The synaptic origin of BMD (Cefaliello et al., 2019; Prisco et al., 2019) and the identification of genes modulating synaptic activity (Tables 1–3, 5, 6 and Supplementary Table S1) that are closest to learning SCR and, more generally, to SCR shared by all mice indicates that BMD is retrotranscribed from RNA templates near presynaptic synapses and astroglial processes. In addition, the quick transfer of BMD to nuclei (Giuditta and Rutigliano, 2018) suggests that nuclear BMD from learning mice may be transcribed into novel RNA possibly inserted into blood exosomes reaching germ cells and the progeny (Spadafora, 2017). The marked increment in dsDNA breaks in promoters of early-response genes of mice exposed to a new environment (Madabhushi et al., 2015) is likely to facilitate BMD transfer to nuclei concurrently elicited by a learning experience. If verified by experimental tests, such view would support BMD further role in transferring brain adaptive responses to the progeny (Giuditta et al., 2017), a long predicted process of DNA renewal (Giuditta, 1982).

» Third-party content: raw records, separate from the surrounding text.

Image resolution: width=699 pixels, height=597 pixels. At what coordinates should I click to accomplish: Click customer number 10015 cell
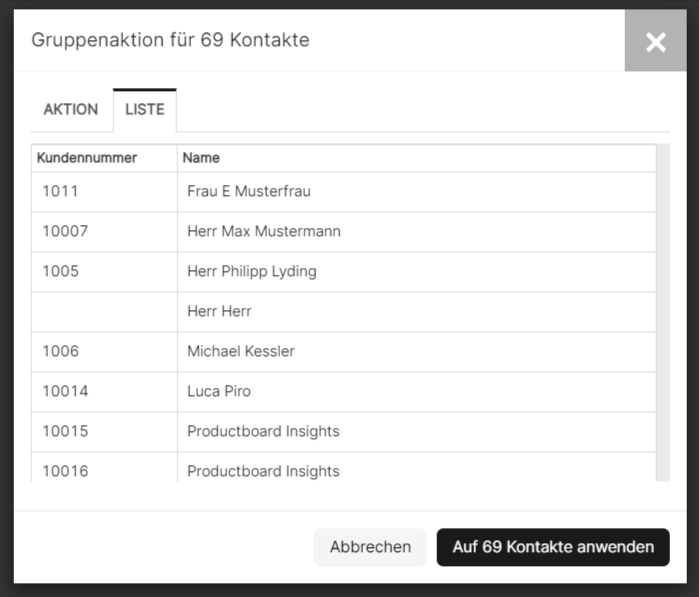pyautogui.click(x=104, y=431)
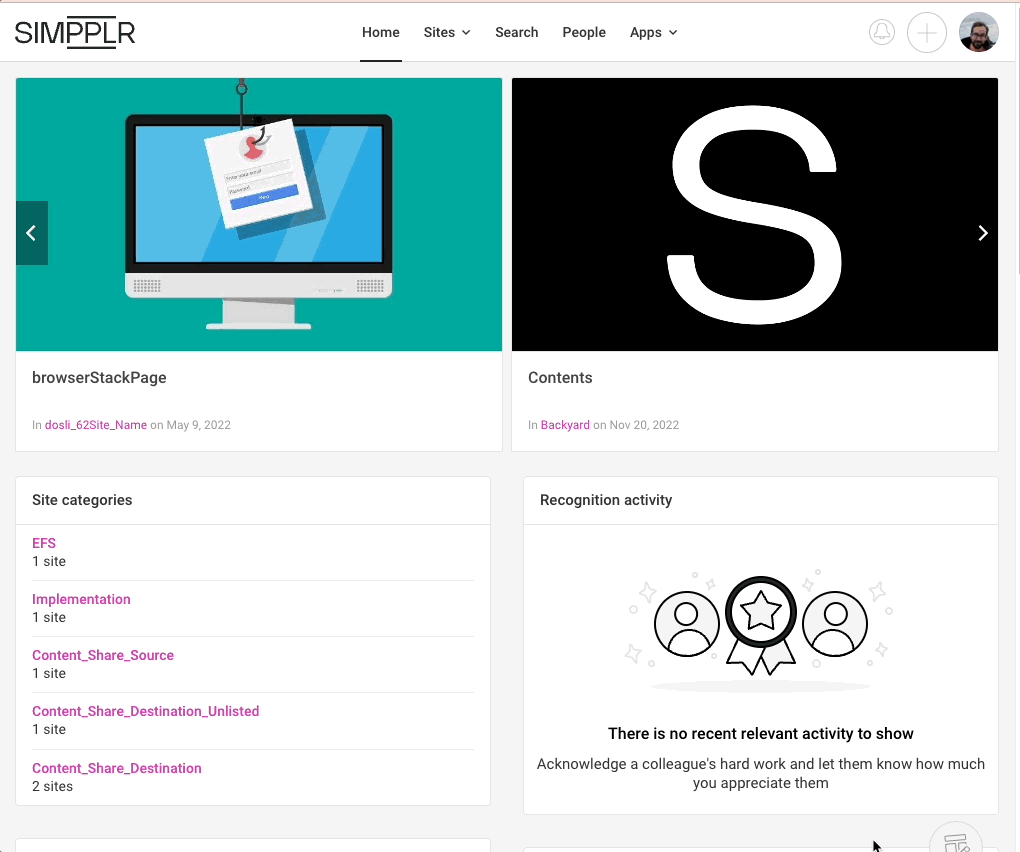Open the notifications bell icon
This screenshot has width=1020, height=852.
(x=881, y=32)
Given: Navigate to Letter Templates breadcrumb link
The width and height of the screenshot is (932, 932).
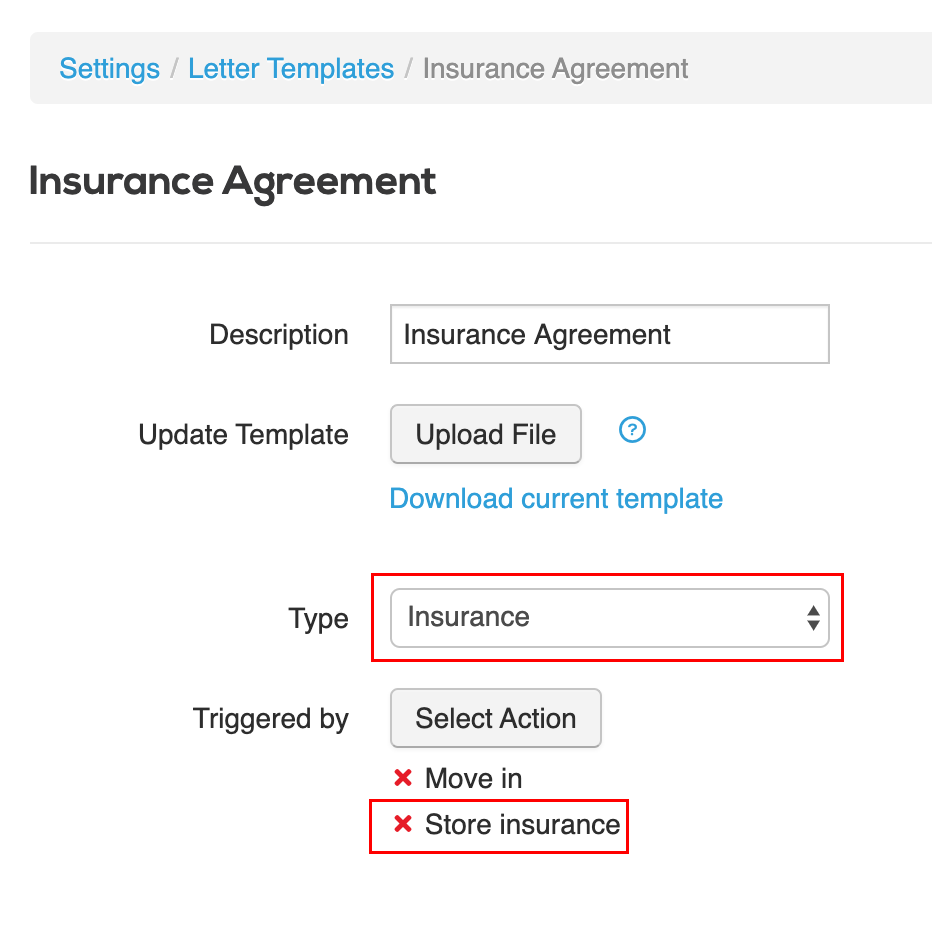Looking at the screenshot, I should 291,68.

Data Availability Statement

The datasets for this study can be found in https://www.ncbi.nlm.nih.gov/bioproject/608649 and https://www.ncbi.nlm.nih.gov/sra/PRJNA608649.

Ethics Statement

The experimental procedures were reviewed and approved by the Animal Ethics Committee of the University of Campania “L. Vanvitelli” (Naples, Italy).

Author Contributions

AG devised the experiment, interpreted the data and wrote the manuscript. AG and JC performed the training sessions.

Conflict of Interest

The authors declare that the research was conducted in the absence of any commercial or financial relationships that could be construed as a potential conflict of interest.